Darm ohne Charme
Eine gemeinsame Bekannte lud mich und ihn zu ihrem Geburtstag ein. (Er und ich hatten zuvor auf einer Inet-Plattform, wo auch die gemeinsame Bekannte aktiv war, ein paar Nachrichten ausgetauscht und dezentes Interesse am anderen bekundet.)
Der Geburtstag war 3-teilig geplant: Brunch bei der Bekannten zuhause, anschließend eine kleine Wanderung mit Kaffee und Kuchen, abends opulentes Mahl in einem Sterne-Restaurant. Ich war als einziger Gast mit Zug angereist.
Er kam als Letzter und gefiel mir auf Anhieb ausnehmend sehr gut fantastisch toll hechel rosa Sternchen vor den Augen.
Beim Brunch gab es u.a. pochierte Eier in einer Senf-Essig-Sauce, die mir ein wenig auf den Magen schlugen.

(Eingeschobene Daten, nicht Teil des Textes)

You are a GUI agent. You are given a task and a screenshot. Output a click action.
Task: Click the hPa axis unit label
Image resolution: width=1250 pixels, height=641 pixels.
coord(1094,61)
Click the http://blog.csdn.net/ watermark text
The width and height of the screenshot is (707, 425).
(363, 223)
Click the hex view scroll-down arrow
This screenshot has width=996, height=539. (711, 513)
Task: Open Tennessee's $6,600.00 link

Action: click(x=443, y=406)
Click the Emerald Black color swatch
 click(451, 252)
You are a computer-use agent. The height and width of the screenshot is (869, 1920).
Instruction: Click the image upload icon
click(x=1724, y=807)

Während der Wanderung unterhielten wir uns die ganze Zeit, und es knisterte schon ein wenig. Bei Kaffee und Kuchen im Gartenlokal saßen wir nebeneinander (es war ein sehr heißer Sommertag). Ich trank nur Eiskaffee, war noch zu satt vom Brunch.
Im Sterne-Lokal saßen wir ebenfalls nebeneinander und plauderten munter, da ich nicht mit Auto war, trank ich Weißwein.

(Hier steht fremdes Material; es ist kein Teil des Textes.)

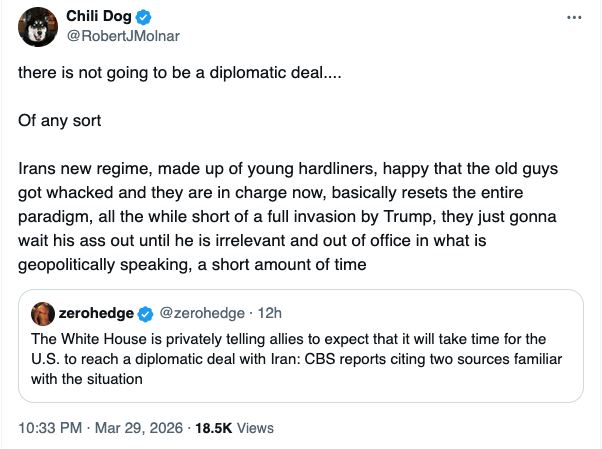Viewport: 602px width, 449px height.
Task: Click the Mar 29, 2026 date
Action: [140, 428]
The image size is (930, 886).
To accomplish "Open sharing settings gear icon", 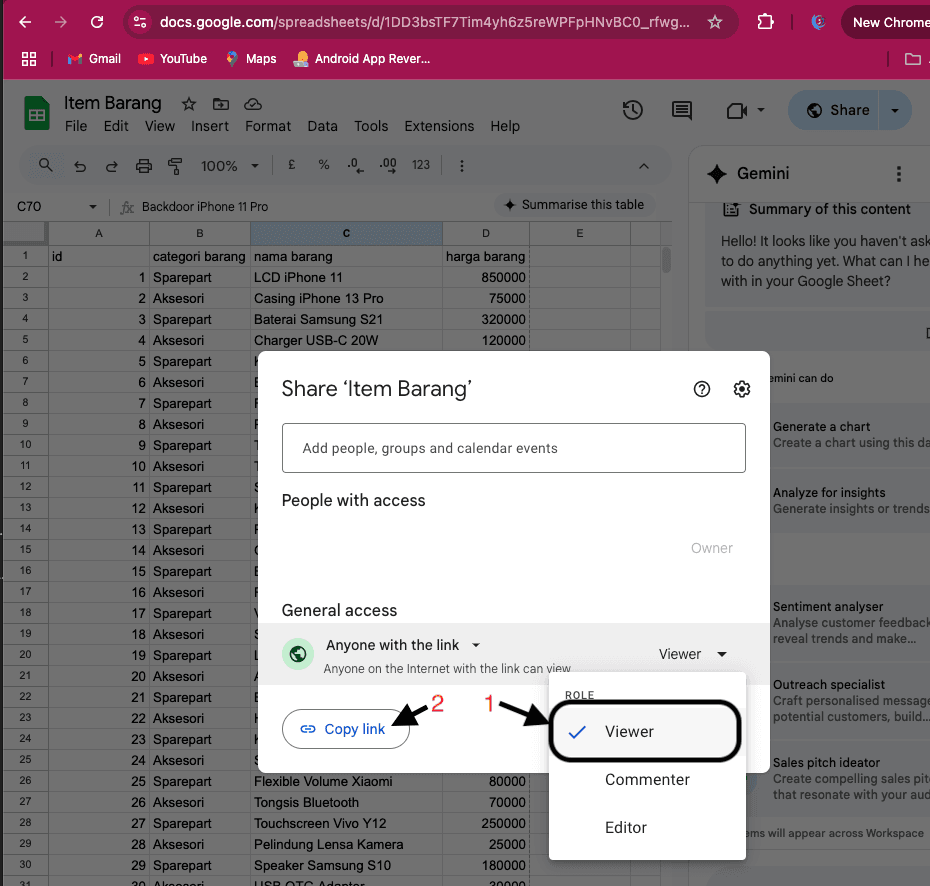I will pos(741,389).
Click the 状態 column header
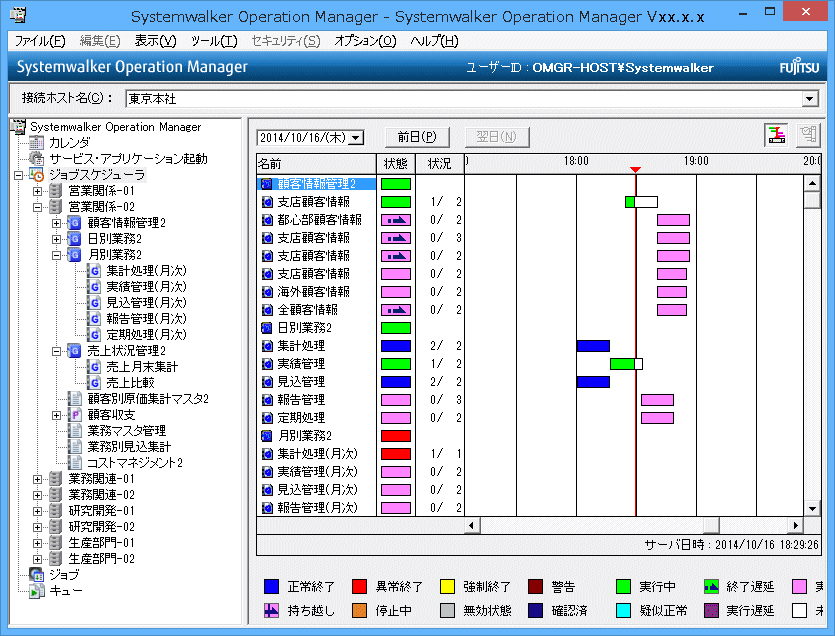 pos(395,163)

Als 1. Gang gab es einen lauwarmen Gartenkräuter-Vogelmiere-Salat, der umwerfend gut schmeckte, in meinem Magen aber auf die nicht mal anverdauten, ebenfalls noch lauwarmen pochierten Senfeier traf - beides umspült von einem gut gekühlten Weißwein und Resten des Eiskaffees.
Die weiteren Gänge waren ebenso superb und unwiderstehlich, dass ich die deutlichen Warnsignale meines Magens und Dünndarms überhörte, zumal der Mann neben und der Wein in mir meinen Verstand vollkommen benebelten.
Es wurde spät und später. Beim Aufbruch nach 23 Uhr rumpelte mein Darm schon dermaßen laut, von den Krämpfen schweige ich, dass klar war, ich muss zur Toilette. Dringend. Ausgiebig. Unabdingbar. ER hatte mir aber angeboten, mich zum Bonner Bahnhof zu fahren, von wo ich einen Zug nach Düsseldorf nehmen wollte. Toilette hätte mindestens 15 Minuten gedauert, in der allgemeinen Aufbruch- und Verabschiedungssituation war dafür nicht genug Zeit.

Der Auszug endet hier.